## Task goal
Retype the records that come next, word for word.

## Dataset extract
- Opening Delimiter -

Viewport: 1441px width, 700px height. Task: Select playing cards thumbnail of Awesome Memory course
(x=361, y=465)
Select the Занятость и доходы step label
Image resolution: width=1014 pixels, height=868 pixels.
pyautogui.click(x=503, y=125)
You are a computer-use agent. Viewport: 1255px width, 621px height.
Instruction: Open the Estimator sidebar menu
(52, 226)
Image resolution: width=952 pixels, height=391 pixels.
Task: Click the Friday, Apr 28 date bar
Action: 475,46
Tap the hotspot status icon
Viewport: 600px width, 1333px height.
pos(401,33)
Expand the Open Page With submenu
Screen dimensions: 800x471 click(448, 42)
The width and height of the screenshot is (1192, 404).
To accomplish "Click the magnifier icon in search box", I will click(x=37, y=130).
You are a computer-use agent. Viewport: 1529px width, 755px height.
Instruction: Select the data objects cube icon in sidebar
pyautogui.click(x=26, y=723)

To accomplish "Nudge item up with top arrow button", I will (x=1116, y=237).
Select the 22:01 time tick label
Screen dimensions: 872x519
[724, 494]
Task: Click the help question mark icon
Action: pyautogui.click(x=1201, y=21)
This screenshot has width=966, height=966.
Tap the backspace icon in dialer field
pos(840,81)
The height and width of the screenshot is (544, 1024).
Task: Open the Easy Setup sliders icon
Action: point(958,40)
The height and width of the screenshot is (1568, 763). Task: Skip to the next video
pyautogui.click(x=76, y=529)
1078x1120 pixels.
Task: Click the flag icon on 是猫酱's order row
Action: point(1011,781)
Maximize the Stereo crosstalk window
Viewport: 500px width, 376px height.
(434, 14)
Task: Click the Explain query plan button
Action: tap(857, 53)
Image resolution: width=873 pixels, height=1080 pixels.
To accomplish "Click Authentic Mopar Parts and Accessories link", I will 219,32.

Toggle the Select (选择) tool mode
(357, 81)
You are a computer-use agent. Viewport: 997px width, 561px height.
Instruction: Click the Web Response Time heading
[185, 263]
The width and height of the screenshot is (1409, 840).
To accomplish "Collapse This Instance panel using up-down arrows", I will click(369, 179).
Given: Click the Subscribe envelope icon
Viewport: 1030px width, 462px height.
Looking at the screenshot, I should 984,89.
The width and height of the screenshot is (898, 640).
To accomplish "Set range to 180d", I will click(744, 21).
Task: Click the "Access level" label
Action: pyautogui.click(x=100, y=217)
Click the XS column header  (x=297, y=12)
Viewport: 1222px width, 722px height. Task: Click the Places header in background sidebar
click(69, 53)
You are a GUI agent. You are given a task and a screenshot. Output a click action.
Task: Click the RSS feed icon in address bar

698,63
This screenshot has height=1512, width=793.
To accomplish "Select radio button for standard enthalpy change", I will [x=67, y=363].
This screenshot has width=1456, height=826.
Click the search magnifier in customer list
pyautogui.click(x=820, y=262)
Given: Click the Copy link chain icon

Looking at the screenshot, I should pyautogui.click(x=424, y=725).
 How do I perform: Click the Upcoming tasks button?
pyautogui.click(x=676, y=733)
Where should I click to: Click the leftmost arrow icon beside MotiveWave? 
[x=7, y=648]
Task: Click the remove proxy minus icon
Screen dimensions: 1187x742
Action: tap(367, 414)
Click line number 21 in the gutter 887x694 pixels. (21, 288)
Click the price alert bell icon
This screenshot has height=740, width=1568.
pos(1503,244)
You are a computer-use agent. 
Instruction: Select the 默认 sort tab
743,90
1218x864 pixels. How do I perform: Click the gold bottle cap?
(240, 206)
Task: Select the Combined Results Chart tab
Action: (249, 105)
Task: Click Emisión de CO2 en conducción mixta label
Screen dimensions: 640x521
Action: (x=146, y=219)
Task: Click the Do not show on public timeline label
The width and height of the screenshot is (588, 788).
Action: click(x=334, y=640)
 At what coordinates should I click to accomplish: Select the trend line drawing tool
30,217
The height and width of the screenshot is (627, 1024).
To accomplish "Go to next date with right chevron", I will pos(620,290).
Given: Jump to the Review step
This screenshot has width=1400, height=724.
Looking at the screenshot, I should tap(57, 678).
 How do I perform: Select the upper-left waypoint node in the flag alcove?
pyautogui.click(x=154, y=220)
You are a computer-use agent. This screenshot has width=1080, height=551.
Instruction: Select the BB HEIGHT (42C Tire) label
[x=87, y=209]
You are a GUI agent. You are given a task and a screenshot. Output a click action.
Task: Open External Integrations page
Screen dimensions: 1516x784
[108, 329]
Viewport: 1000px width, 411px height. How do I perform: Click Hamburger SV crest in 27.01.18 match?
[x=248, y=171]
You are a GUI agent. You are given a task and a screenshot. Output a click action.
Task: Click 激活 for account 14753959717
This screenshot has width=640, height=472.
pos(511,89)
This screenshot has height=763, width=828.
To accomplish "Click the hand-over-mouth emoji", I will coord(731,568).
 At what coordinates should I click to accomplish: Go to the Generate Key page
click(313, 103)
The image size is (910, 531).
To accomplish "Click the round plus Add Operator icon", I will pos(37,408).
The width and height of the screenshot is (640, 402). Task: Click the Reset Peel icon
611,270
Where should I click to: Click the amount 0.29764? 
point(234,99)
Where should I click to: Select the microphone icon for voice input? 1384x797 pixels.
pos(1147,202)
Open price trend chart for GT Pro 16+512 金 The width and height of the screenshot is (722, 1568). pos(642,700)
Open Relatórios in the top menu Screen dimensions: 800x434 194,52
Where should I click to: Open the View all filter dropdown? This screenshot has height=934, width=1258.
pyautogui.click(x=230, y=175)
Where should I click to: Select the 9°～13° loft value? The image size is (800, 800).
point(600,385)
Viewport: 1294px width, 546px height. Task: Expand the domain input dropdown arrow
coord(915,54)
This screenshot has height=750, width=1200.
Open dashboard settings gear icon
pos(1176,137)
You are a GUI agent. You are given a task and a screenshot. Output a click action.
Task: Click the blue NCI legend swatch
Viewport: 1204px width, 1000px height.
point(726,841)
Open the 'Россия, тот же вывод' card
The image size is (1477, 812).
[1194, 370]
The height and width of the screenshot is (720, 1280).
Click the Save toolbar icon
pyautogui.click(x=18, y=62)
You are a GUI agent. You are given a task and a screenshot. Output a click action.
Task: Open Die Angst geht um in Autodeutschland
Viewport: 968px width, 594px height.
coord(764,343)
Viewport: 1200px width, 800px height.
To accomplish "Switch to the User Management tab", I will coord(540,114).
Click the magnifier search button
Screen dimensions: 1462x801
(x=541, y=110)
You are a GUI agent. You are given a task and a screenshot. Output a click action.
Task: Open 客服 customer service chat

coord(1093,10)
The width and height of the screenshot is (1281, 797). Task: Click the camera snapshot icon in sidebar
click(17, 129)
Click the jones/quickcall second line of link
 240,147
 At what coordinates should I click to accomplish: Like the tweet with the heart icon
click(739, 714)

- Closing Delimiter -

## Result below
Viewport: 1441px width, 700px height. Task: Select playing cards thumbnail of Awesome Memory course
(x=361, y=465)
Select the Занятость и доходы step label
Image resolution: width=1014 pixels, height=868 pixels.
pyautogui.click(x=503, y=125)
You are a computer-use agent. Viewport: 1255px width, 621px height.
Instruction: Open the Estimator sidebar menu
(52, 226)
Image resolution: width=952 pixels, height=391 pixels.
Task: Click the Friday, Apr 28 date bar
Action: 475,46
Tap the hotspot status icon
Viewport: 600px width, 1333px height.
pos(401,33)
Expand the Open Page With submenu
Screen dimensions: 800x471 click(448, 42)
The width and height of the screenshot is (1192, 404).
To accomplish "Click the magnifier icon in search box", I will click(x=37, y=130).
You are a computer-use agent. Viewport: 1529px width, 755px height.
Instruction: Select the data objects cube icon in sidebar
pyautogui.click(x=26, y=723)

To accomplish "Nudge item up with top arrow button", I will (x=1116, y=237).
Select the 22:01 time tick label
Screen dimensions: 872x519
[724, 494]
Task: Click the help question mark icon
Action: pyautogui.click(x=1201, y=21)
This screenshot has width=966, height=966.
Tap the backspace icon in dialer field
pos(840,81)
The height and width of the screenshot is (544, 1024).
Task: Open the Easy Setup sliders icon
Action: point(958,40)
The height and width of the screenshot is (1568, 763). Task: Skip to the next video
pyautogui.click(x=76, y=529)
1078x1120 pixels.
Task: Click the flag icon on 是猫酱's order row
Action: point(1011,781)
Maximize the Stereo crosstalk window
Viewport: 500px width, 376px height.
(434, 14)
Task: Click the Explain query plan button
Action: tap(857, 53)
Image resolution: width=873 pixels, height=1080 pixels.
To accomplish "Click Authentic Mopar Parts and Accessories link", I will 219,32.

Toggle the Select (选择) tool mode
(357, 81)
You are a computer-use agent. Viewport: 997px width, 561px height.
Instruction: Click the Web Response Time heading
[185, 263]
The width and height of the screenshot is (1409, 840).
To accomplish "Collapse This Instance panel using up-down arrows", I will click(369, 179).
Given: Click the Subscribe envelope icon
Viewport: 1030px width, 462px height.
Looking at the screenshot, I should 984,89.
The width and height of the screenshot is (898, 640).
To accomplish "Set range to 180d", I will click(744, 21).
Task: Click the "Access level" label
Action: pyautogui.click(x=100, y=217)
Click the XS column header  (x=297, y=12)
Viewport: 1222px width, 722px height. Task: Click the Places header in background sidebar
click(69, 53)
You are a GUI agent. You are given a task and a screenshot. Output a click action.
Task: Click the RSS feed icon in address bar

698,63
This screenshot has height=1512, width=793.
To accomplish "Select radio button for standard enthalpy change", I will [x=67, y=363].
This screenshot has width=1456, height=826.
Click the search magnifier in customer list
pyautogui.click(x=820, y=262)
Given: Click the Copy link chain icon

Looking at the screenshot, I should pyautogui.click(x=424, y=725).
 How do I perform: Click the Upcoming tasks button?
pyautogui.click(x=676, y=733)
Where should I click to: Click the leftmost arrow icon beside MotiveWave? 
[x=7, y=648]
Task: Click the remove proxy minus icon
Screen dimensions: 1187x742
Action: tap(367, 414)
Click line number 21 in the gutter 887x694 pixels. (21, 288)
Click the price alert bell icon
This screenshot has height=740, width=1568.
pos(1503,244)
You are a computer-use agent. 
Instruction: Select the 默认 sort tab
743,90
1218x864 pixels. How do I perform: Click the gold bottle cap?
(240, 206)
Task: Select the Combined Results Chart tab
Action: (249, 105)
Task: Click Emisión de CO2 en conducción mixta label
Screen dimensions: 640x521
Action: (x=146, y=219)
Task: Click the Do not show on public timeline label
The width and height of the screenshot is (588, 788).
Action: click(x=334, y=640)
 At what coordinates should I click to accomplish: Select the trend line drawing tool
30,217
The height and width of the screenshot is (627, 1024).
To accomplish "Go to next date with right chevron", I will pos(620,290).
Given: Jump to the Review step
This screenshot has width=1400, height=724.
Looking at the screenshot, I should tap(57, 678).
 How do I perform: Select the upper-left waypoint node in the flag alcove?
pyautogui.click(x=154, y=220)
You are a computer-use agent. This screenshot has width=1080, height=551.
Instruction: Select the BB HEIGHT (42C Tire) label
[x=87, y=209]
You are a GUI agent. You are given a task and a screenshot. Output a click action.
Task: Open External Integrations page
Screen dimensions: 1516x784
[108, 329]
Viewport: 1000px width, 411px height. How do I perform: Click Hamburger SV crest in 27.01.18 match?
[x=248, y=171]
You are a GUI agent. You are given a task and a screenshot. Output a click action.
Task: Click 激活 for account 14753959717
This screenshot has width=640, height=472.
pos(511,89)
This screenshot has height=763, width=828.
To accomplish "Click the hand-over-mouth emoji", I will coord(731,568).
 At what coordinates should I click to accomplish: Go to the Generate Key page
click(313, 103)
The image size is (910, 531).
To accomplish "Click the round plus Add Operator icon", I will pos(37,408).
The width and height of the screenshot is (640, 402). Task: Click the Reset Peel icon
611,270
Where should I click to: Click the amount 0.29764? 
point(234,99)
Where should I click to: Select the microphone icon for voice input? 1384x797 pixels.
pos(1147,202)
Open price trend chart for GT Pro 16+512 金 The width and height of the screenshot is (722, 1568). pos(642,700)
Open Relatórios in the top menu Screen dimensions: 800x434 194,52
Where should I click to: Open the View all filter dropdown? This screenshot has height=934, width=1258.
pyautogui.click(x=230, y=175)
Where should I click to: Select the 9°～13° loft value? The image size is (800, 800).
point(600,385)
Viewport: 1294px width, 546px height. Task: Expand the domain input dropdown arrow
coord(915,54)
This screenshot has height=750, width=1200.
Open dashboard settings gear icon
pos(1176,137)
You are a GUI agent. You are given a task and a screenshot. Output a click action.
Task: Click the blue NCI legend swatch
Viewport: 1204px width, 1000px height.
point(726,841)
Open the 'Россия, тот же вывод' card
The image size is (1477, 812).
[1194, 370]
The height and width of the screenshot is (720, 1280).
Click the Save toolbar icon
pyautogui.click(x=18, y=62)
You are a GUI agent. You are given a task and a screenshot. Output a click action.
Task: Open Die Angst geht um in Autodeutschland
Viewport: 968px width, 594px height.
coord(764,343)
Viewport: 1200px width, 800px height.
To accomplish "Switch to the User Management tab", I will coord(540,114).
Click the magnifier search button
Screen dimensions: 1462x801
(x=541, y=110)
You are a GUI agent. You are given a task and a screenshot. Output a click action.
Task: Open 客服 customer service chat

coord(1093,10)
The width and height of the screenshot is (1281, 797). Task: Click the camera snapshot icon in sidebar
click(17, 129)
Click the jones/quickcall second line of link
 240,147
 At what coordinates should I click to accomplish: Like the tweet with the heart icon
click(739, 714)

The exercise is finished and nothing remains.